The only shining light in the high-schooler’s life is that he knows how to fight. Should anyone ignore him, or his father or uncle ― both of whom make a living dancing in a cabaret or in outdoor markets dressed like clowns ― Wandeuk is ready for action. His overtly nosy teacher sets out to find his long-lost Filipina mother, a reality that Wandeuk has a hard time accepting.
It’s not the exciting drama of a life anyone would wish for, but the film, based on the novel of the same name, is drawing a lot of viewers. Figures in Korea indicated Monday that the movie has drawn 4 million viewers since its release on Oct. 20, topping the most-viewed film list for five consecutive weeks.
The eponymous novel by Kim Ryeo-ryeong, which won the Changbi Prize for Young Adult Fiction in 2008, also rose to the rank of bestseller.
The humane narrative and the honest industriousness of the original story grabbed the readers. And much of that is translated onto the big screen. The protagonist finally discovers an outlet to his desires and angst through kickboxing. He goes for a trial match against another amateur kickboxer from the neighborhood.
Only when he gets knocked down, does he learn to laugh. In that scene, Wandeuk, with his gumshield shaping his mouth into a bittersweet grin, looks so much like his hunchback dancer dad, who wears a sorrowful clown’s makeup.

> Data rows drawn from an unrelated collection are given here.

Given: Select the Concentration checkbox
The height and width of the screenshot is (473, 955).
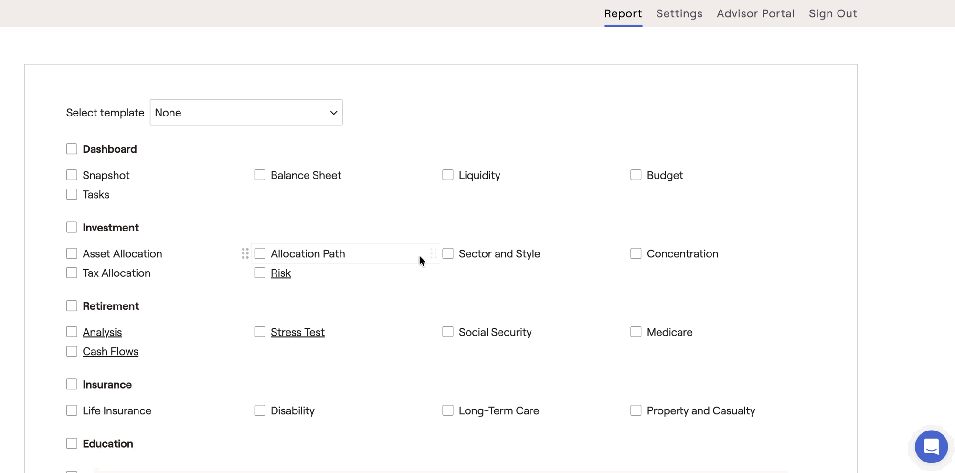Looking at the screenshot, I should click(636, 253).
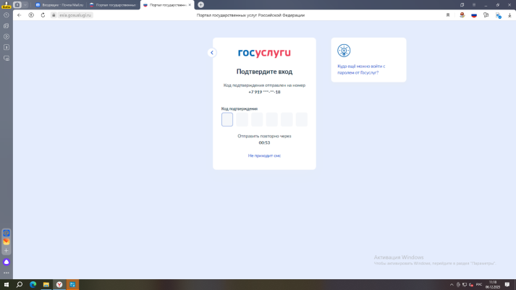Viewport: 516px width, 290px height.
Task: Open Mail.ru @ icon in sidebar
Action: [7, 233]
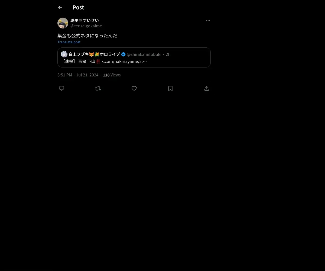Image resolution: width=325 pixels, height=271 pixels.
Task: Click the 3:51 PM Jul 21, 2024 timestamp
Action: point(78,75)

Above all, the film touches on many aspects of an ever-evolving Korea in the 21st century. It is yet to be seen if the film version of “Wandeuk” will follow in the trajectory of “Dogani,” based on Gong Ji-young’s novel of the same name, which is known as “The Crucible” in English.
The latter movie portrayed the true story about sexual assaults against deaf students by teachers at a school in the southwestern city of Gwangju, belatedly but rightly prompting a pan-national outcry. Gwangju City officially shut down the so-called “Dogani” school for the disabled in late October and the National Assembly passed a revised bill on sexual crimes, the “Dogani Law,” also late October to allow heavier punishments for offenders abusing children under 13 and the disabled.
The strength of such “soft” content in Korean society has been rapidly growing in recent years. It’s like “hallyu” or the Korean wave has validated the power of our own soft content, to which people are responding both in terms of feedback and also in input.
Or maybe it’s the new generation of the populace, or generations that are fed up with the government and politicians that seem caught up in another timeframe while societal and economic factors have turbo-travelled along with the global economy and the new era.
The strength of this soft content, not just in movies, lies invariably in that it illustrates most visibly and in-time the changes that are taking place in Korean society.
So as this year winds down, and many people are wondering just what they have accomplished during the past 11 months and what has happened ― aside from the global economic crisis, the environmental and natural disasters that struck ― why not revisit the notable soft content of the year before 2011 closes? For a new start, yet again.